Growth in British factories surged to its fastest pace since 2016 in January after production rebounded from the reopening of the cracked Forties oil and gas pipeline in the North Sea.

Manufacturing posted its 9th consecutive monthly rise, the first time this has happened since ONS records began in 1968.

Production in mining and quarrying, which includes oil and gas, jumped 23.5 per cent due to the reopening but monthly manufacturing growth slipped back to 0.1 per cent

Monthly construction growth plunged 3.4 per cent, its lowest level in over five years as Carillion’s collapse begins to hit the sector’s figures.

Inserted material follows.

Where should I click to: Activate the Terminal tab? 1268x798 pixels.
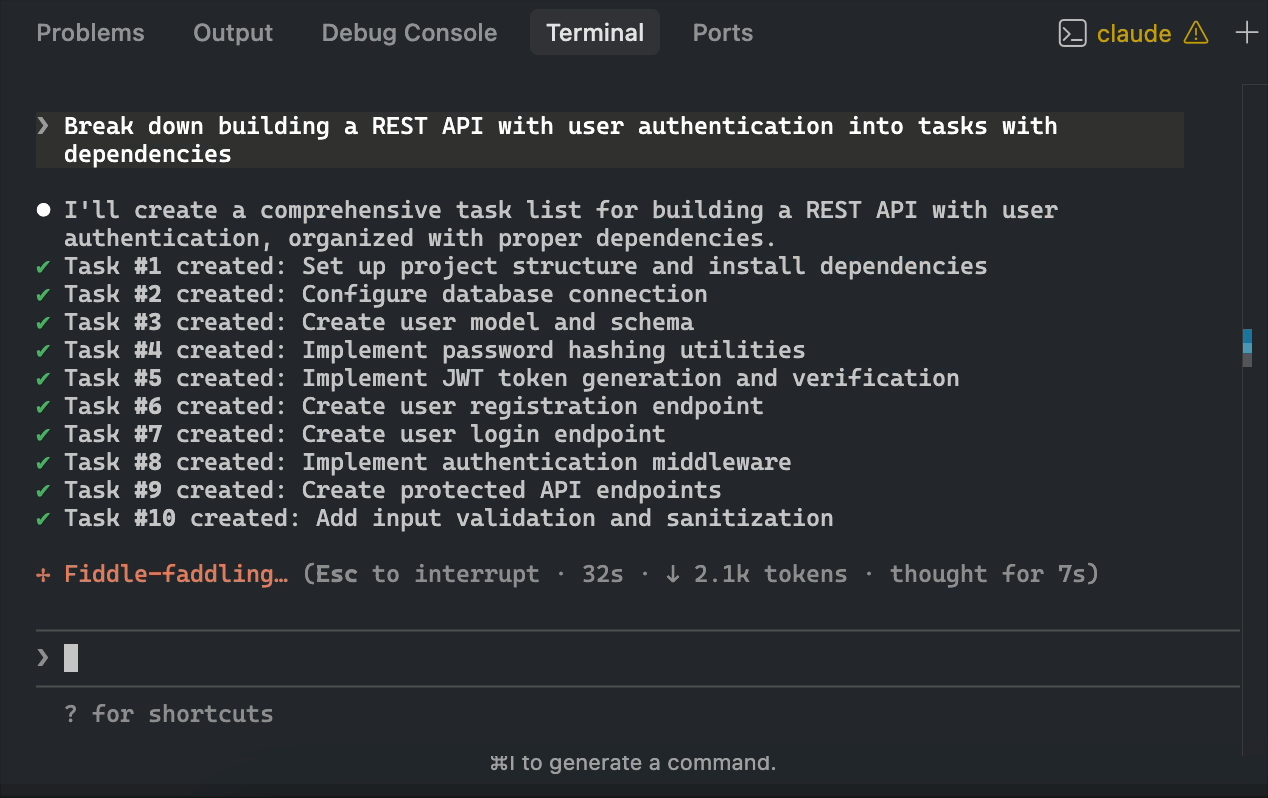pyautogui.click(x=595, y=33)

Meanwhile the total UK trade  deficit widened by £3.4 billion to £8.7 billion in the three months to January 2018; excluding erratic commodities, the deficit widened by £2.6 billion to £8.9 billion.

The £3.4 billion widening was due to a £3.2 billion widening of the trade in goods deficit and a £0.2 billion narrowing of the trade in services surplus while the widening of the trade in goods deficit was due mainly to a £1.3 billion increase in imports (particularly fuels) from non-EU countries, combined with a £1.2 billion decrease in exports (including fuels) to non-EU countries, in the three months to January 2018.

Large decreases in fuels export volumes combined with increases in fuels import prices had the largest impact on the widening of the trade in goods deficit in the three months to January 2018 said the ONS.